Черт бы его побрал, поцеловал крепко-крепко, властно, так что во мне снова вскипели весь жар и все краски Пуату. Но за всей сладостью поцелуя я ощутила вкус опасности. Этакий настораживающий терпкий привкус. И в самом деле, надо быть настороже. Если уж говорить до конца честно, то я почувствовала, как у меня по спине поползли ледяные струйки страха.
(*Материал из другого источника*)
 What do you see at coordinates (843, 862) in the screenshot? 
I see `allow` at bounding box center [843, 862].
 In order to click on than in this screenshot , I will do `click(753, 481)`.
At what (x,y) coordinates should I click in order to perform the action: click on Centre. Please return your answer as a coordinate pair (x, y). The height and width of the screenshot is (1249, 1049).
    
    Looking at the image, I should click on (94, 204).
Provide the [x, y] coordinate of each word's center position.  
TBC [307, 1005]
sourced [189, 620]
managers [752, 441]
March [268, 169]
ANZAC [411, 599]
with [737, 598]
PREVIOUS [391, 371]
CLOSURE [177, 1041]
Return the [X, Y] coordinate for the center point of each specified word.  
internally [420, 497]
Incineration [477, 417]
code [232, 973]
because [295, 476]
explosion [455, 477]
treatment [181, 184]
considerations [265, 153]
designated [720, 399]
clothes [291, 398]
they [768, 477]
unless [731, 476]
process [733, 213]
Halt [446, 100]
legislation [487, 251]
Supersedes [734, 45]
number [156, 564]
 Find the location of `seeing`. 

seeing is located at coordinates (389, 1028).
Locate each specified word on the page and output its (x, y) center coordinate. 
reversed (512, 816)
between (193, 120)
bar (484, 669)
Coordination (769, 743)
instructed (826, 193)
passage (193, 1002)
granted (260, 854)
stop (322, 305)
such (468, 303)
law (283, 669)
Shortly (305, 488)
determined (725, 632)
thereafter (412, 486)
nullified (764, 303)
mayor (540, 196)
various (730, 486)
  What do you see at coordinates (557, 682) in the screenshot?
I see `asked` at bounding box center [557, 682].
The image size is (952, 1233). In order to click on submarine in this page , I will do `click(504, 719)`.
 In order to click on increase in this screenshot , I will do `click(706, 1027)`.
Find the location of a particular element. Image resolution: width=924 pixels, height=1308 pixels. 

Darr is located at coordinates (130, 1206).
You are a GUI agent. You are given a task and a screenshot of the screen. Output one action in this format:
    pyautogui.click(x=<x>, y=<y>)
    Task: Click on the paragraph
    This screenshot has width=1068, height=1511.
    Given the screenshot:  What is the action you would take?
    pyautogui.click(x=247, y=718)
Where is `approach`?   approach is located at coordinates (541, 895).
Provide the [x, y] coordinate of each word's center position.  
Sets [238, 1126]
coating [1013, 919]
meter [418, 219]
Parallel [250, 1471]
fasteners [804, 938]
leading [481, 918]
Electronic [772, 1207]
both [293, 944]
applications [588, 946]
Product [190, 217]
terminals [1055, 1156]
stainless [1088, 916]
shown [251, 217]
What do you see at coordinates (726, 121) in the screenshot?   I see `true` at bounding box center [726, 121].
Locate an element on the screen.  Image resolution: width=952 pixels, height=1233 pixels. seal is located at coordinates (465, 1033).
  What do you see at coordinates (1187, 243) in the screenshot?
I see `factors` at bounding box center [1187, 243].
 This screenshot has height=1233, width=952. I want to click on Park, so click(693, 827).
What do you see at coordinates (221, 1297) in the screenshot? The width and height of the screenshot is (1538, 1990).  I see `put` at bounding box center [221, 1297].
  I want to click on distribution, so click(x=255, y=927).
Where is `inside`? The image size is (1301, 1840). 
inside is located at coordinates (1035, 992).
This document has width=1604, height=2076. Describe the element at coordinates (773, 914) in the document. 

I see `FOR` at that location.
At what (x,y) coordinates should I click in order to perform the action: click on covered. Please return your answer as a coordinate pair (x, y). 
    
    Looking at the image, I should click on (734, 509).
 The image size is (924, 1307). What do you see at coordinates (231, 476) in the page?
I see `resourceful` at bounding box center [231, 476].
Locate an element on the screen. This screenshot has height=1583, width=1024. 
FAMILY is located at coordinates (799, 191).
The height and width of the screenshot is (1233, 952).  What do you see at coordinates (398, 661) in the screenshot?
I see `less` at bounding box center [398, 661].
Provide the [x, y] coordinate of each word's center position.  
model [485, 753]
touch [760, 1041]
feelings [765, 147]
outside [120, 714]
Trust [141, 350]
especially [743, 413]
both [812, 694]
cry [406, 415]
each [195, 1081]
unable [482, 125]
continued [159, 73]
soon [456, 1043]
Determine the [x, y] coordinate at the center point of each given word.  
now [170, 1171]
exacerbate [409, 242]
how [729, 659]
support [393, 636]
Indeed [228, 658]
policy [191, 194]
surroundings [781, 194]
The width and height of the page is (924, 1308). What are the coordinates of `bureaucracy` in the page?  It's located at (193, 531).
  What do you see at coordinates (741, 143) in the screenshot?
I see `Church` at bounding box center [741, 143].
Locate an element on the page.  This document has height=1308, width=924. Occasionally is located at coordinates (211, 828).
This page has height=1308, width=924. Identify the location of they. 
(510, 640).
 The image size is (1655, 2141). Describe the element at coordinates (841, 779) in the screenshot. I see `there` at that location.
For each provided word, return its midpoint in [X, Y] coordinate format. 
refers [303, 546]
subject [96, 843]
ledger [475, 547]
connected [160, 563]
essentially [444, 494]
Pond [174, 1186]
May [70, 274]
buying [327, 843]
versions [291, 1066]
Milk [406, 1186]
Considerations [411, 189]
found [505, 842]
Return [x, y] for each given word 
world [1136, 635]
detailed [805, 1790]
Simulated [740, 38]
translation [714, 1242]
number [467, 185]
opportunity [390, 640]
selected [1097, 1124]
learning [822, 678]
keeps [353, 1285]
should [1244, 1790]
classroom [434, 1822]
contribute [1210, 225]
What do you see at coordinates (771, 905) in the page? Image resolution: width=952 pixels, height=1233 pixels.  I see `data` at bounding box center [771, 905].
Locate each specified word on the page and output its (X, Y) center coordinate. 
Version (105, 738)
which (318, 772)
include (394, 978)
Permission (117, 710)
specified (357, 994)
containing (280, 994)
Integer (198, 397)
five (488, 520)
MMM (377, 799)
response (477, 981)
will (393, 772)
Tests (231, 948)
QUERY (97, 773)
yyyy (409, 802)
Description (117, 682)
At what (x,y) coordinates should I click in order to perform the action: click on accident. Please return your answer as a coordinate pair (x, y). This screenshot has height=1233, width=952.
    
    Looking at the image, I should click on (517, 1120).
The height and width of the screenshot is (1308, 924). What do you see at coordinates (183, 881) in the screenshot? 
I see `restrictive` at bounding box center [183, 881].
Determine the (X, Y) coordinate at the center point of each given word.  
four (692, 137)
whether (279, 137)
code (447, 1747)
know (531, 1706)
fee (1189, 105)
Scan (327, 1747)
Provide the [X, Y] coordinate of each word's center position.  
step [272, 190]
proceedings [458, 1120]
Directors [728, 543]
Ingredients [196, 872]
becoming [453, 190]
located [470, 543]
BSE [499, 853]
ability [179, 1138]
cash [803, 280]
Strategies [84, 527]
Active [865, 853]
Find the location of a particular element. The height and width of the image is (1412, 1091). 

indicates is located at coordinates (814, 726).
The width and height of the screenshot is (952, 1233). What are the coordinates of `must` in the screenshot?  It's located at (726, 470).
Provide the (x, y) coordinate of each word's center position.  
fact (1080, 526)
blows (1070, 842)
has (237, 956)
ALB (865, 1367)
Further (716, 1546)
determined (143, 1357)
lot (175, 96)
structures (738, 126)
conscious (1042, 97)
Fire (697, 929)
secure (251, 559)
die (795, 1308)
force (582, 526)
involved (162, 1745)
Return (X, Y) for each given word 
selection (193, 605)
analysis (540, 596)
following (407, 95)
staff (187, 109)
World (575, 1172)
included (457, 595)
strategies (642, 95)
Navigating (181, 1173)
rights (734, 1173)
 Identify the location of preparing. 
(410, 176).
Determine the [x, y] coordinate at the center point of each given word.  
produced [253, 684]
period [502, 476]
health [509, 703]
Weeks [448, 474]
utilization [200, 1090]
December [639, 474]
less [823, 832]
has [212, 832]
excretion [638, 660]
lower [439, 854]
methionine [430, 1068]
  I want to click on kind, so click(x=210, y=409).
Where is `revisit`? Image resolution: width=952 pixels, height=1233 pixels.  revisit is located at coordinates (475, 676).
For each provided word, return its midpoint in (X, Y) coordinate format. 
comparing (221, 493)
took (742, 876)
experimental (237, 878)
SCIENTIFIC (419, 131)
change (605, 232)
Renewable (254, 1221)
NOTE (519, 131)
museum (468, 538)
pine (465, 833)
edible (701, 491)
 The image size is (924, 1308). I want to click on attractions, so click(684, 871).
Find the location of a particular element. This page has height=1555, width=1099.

Это была, разумеется, высшая степень почета: Людовик и Жоффруа сидели вместе за королевским столом, бок о бок, король Франции и рядом с ним — один из самых могущественных его вассалов. Как неудачно! Людовик стал бледен, словно угасающая свеча, жизнь в нем едва теплилась. А рядом пылал яркий факел — граф Анжуйский. Я сидела по другую сторону от Жоффруа, остро ощущая каждую мелочь, малейшую игру света и тени. Людовик учтив и нерешителен, он всегда был простаком. Жоффруа безукоризненно почтителен, обаятелен, его доводы неотразимы. Как и его коварство. Аббат Сюжер слушал его, поджав губы, и все больше хмурился, но по какой причине, я еще не сумела понять. Он так и не смог простить мне той речи, которая позволила претворить в жизнь мечту Людовика об иерусалимском походе, но причиной его недовольства на сей раз была явно не я. Сидел за столом и Анри Плантагенет, уделявший внимание и яствам, и обсуждению политических вопросов, причем политика привлекала его чаще. Его взгляд перебегал с одного из спорящих на другого, он анализировал, взвешивал, запоминал.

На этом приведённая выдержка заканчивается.